## [ACTION ITEM]
Nothing but the lines from the one containing "Click the Hips column header" through the last line of the material should appear in the answer, transcribed exactly, pictures excluded.

## [AVAILABLE RECORDS]
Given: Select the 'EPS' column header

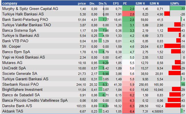Looking at the screenshot, I should 116,3.
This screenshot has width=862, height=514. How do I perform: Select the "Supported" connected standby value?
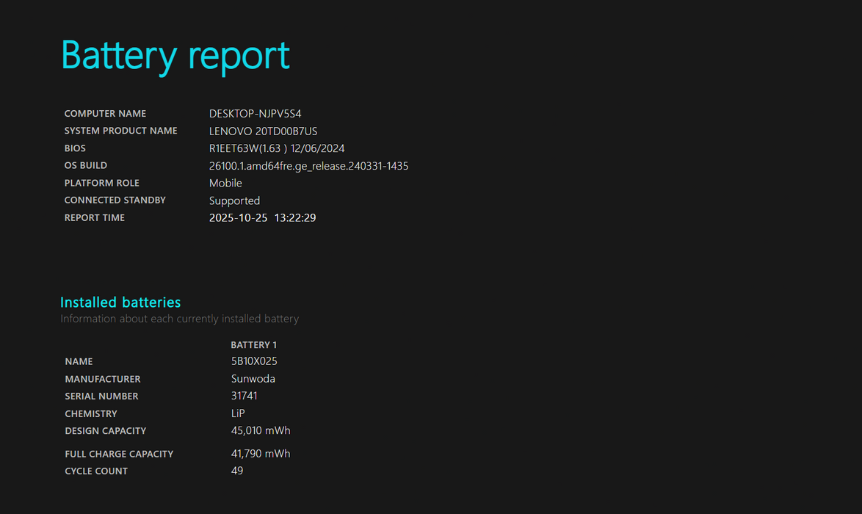pyautogui.click(x=234, y=200)
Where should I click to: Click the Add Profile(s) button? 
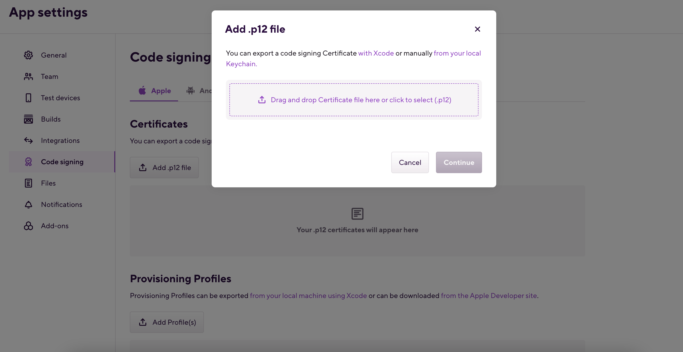coord(167,322)
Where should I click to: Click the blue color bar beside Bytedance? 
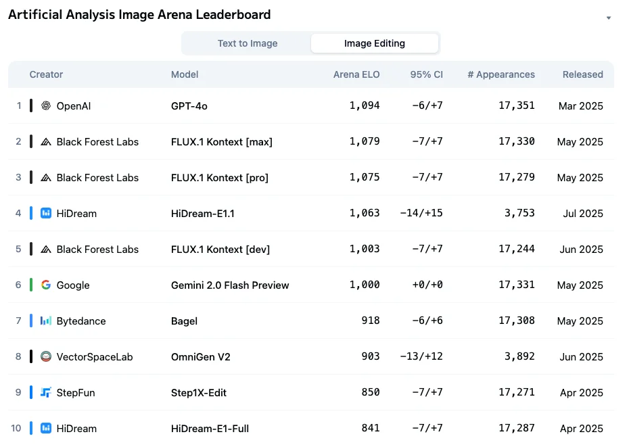click(31, 321)
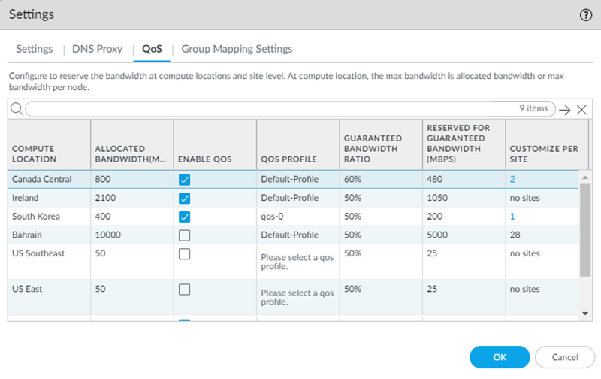The image size is (601, 379).
Task: Toggle Enable QoS for US Southeast
Action: coord(185,254)
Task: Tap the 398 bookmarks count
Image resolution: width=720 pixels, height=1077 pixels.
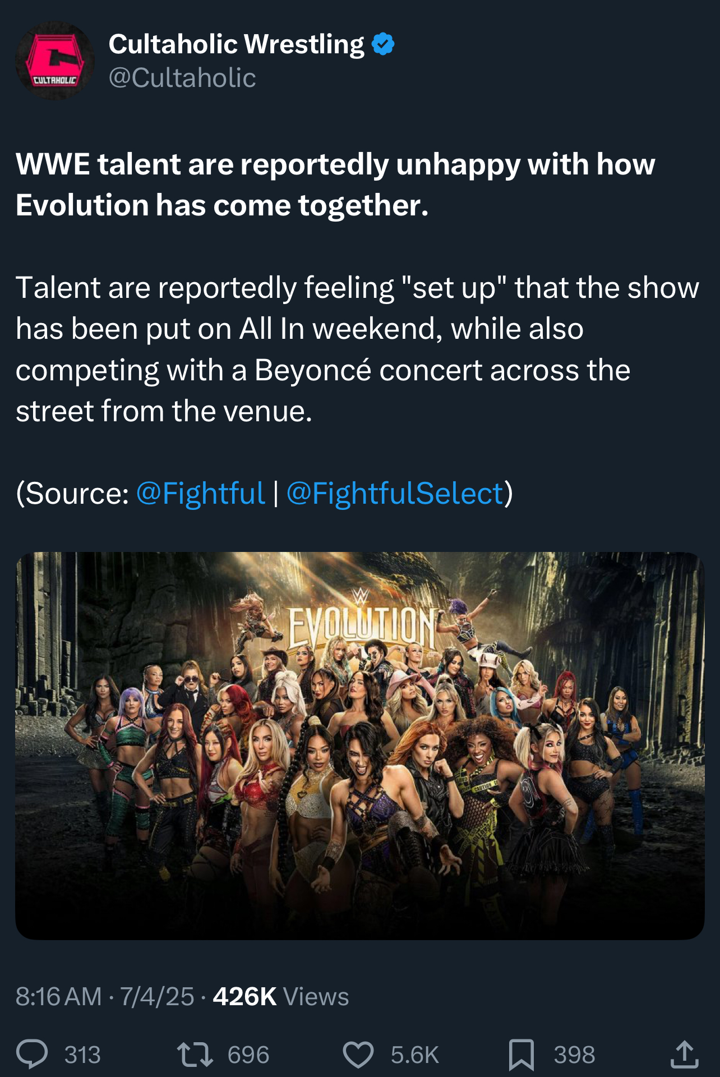Action: (574, 1055)
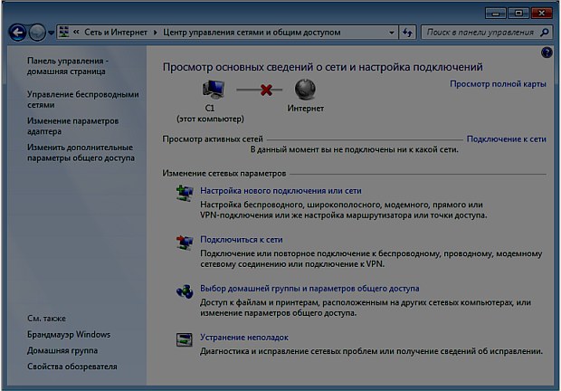Click Подключение к сети link
This screenshot has height=391, width=561.
point(506,139)
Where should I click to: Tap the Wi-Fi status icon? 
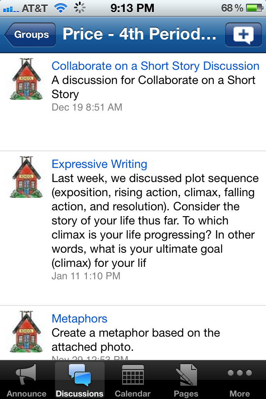point(62,8)
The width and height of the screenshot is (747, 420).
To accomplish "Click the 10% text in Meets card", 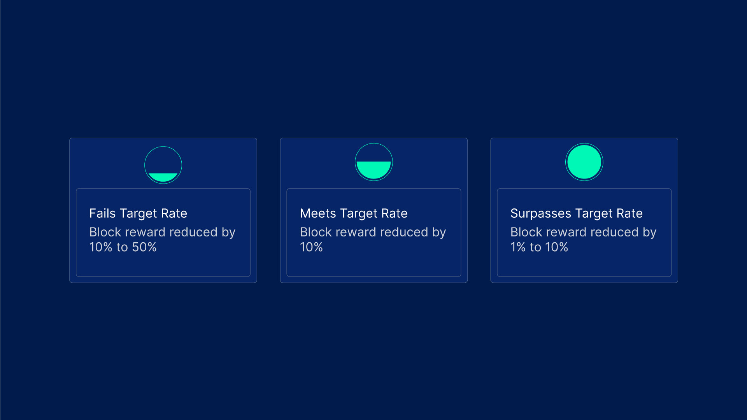I will (x=311, y=247).
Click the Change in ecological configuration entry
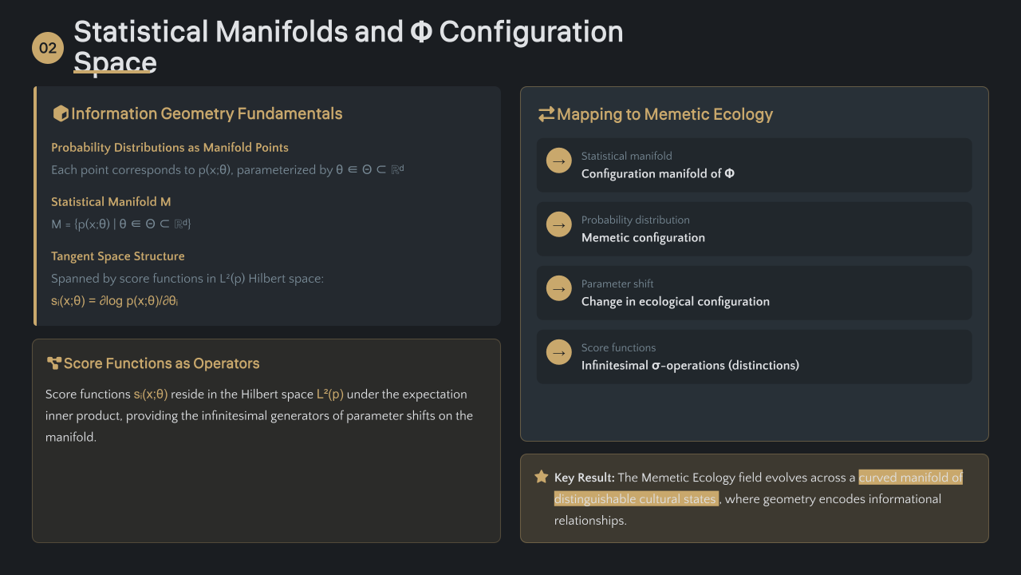Screen dimensions: 1021x575 (675, 302)
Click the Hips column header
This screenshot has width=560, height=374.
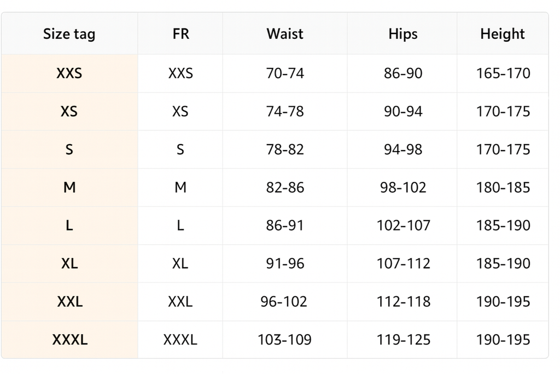(403, 34)
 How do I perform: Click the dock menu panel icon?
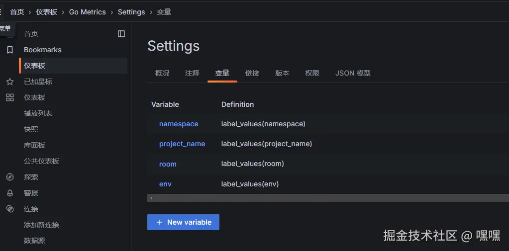[121, 34]
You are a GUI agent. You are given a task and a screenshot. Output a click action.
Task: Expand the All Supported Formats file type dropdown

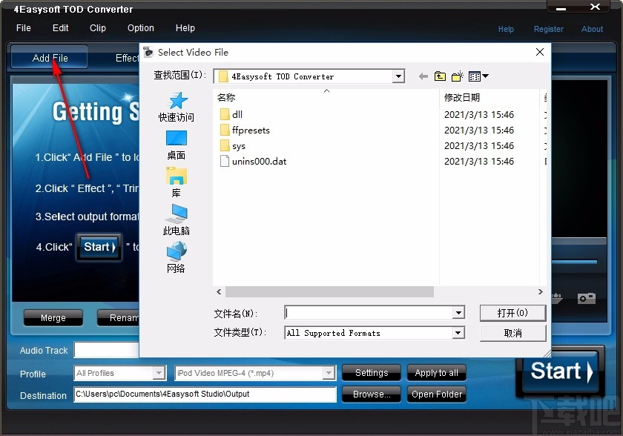click(x=458, y=333)
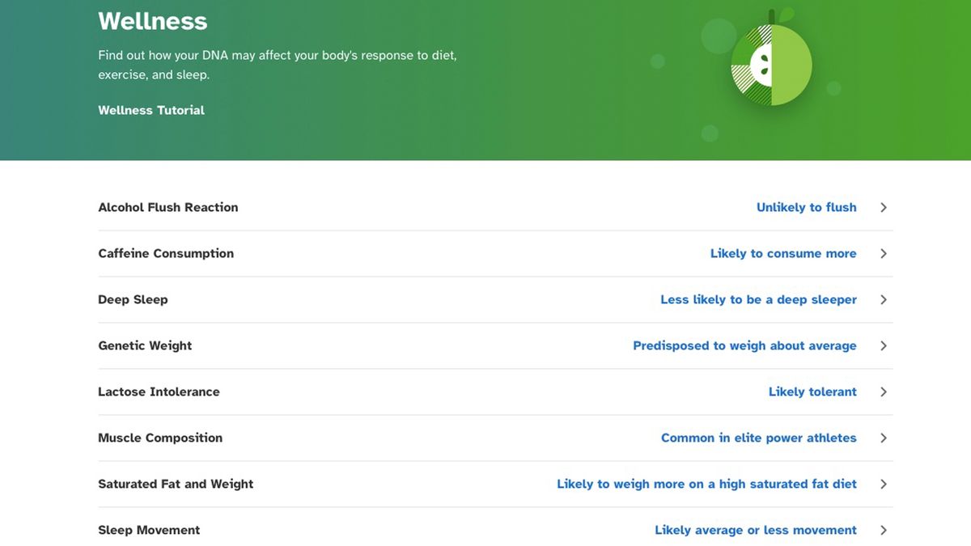Open the Likely to consume more caffeine result

pos(783,253)
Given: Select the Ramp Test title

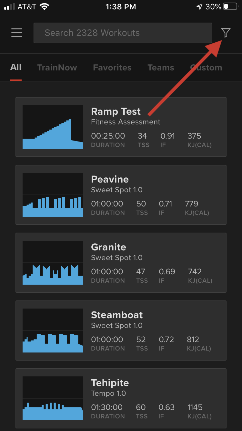Looking at the screenshot, I should pos(116,111).
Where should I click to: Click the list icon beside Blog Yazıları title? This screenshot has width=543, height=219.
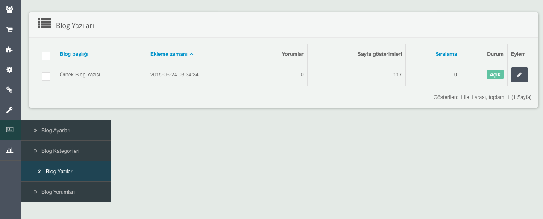(x=44, y=23)
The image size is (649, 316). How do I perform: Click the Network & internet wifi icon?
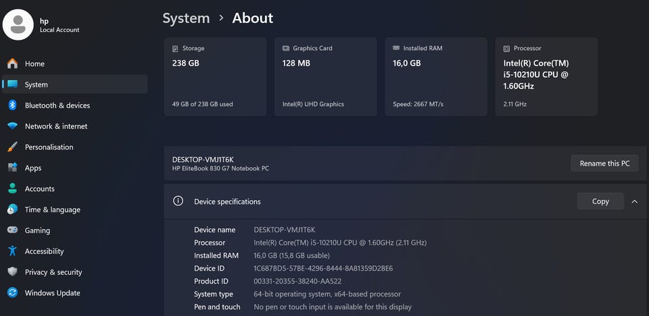pos(12,127)
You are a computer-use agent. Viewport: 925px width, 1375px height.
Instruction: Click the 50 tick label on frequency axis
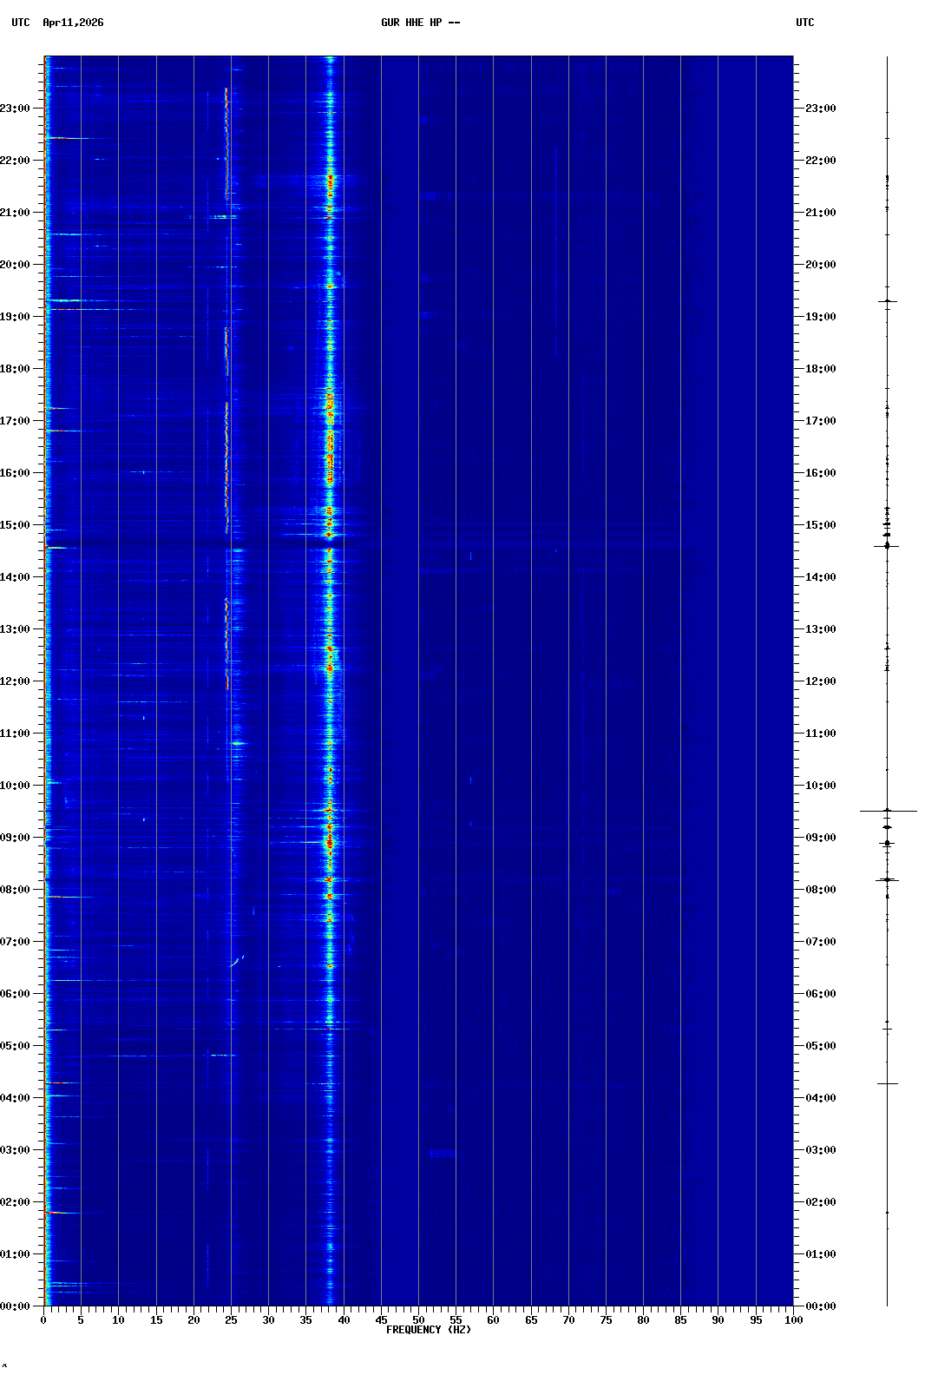click(x=418, y=1320)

## [SOLUTION FOR THIS EXERCISE]
Click the Hips column header
This screenshot has width=560, height=374.
(403, 34)
 How do I perform: Click the dock menu panel icon?
[121, 34]
You are a GUI agent. You are given a task and a screenshot. Output a click action.
Task: Expand the All Supported Formats file type dropdown

click(x=458, y=333)
Open the Likely to consume more caffeine result

pos(783,253)
Given: Select the Ramp Test title

Looking at the screenshot, I should pos(116,111).
Where should I click to: Click the list icon beside Blog Yazıları title? This screenshot has width=543, height=219.
(x=44, y=23)
The image size is (649, 316). How do I perform: Click the Network & internet wifi icon?
pos(12,127)
You are a computer-use agent. Viewport: 925px width, 1375px height.
Instruction: Click the 50 tick label on frequency axis
click(x=418, y=1320)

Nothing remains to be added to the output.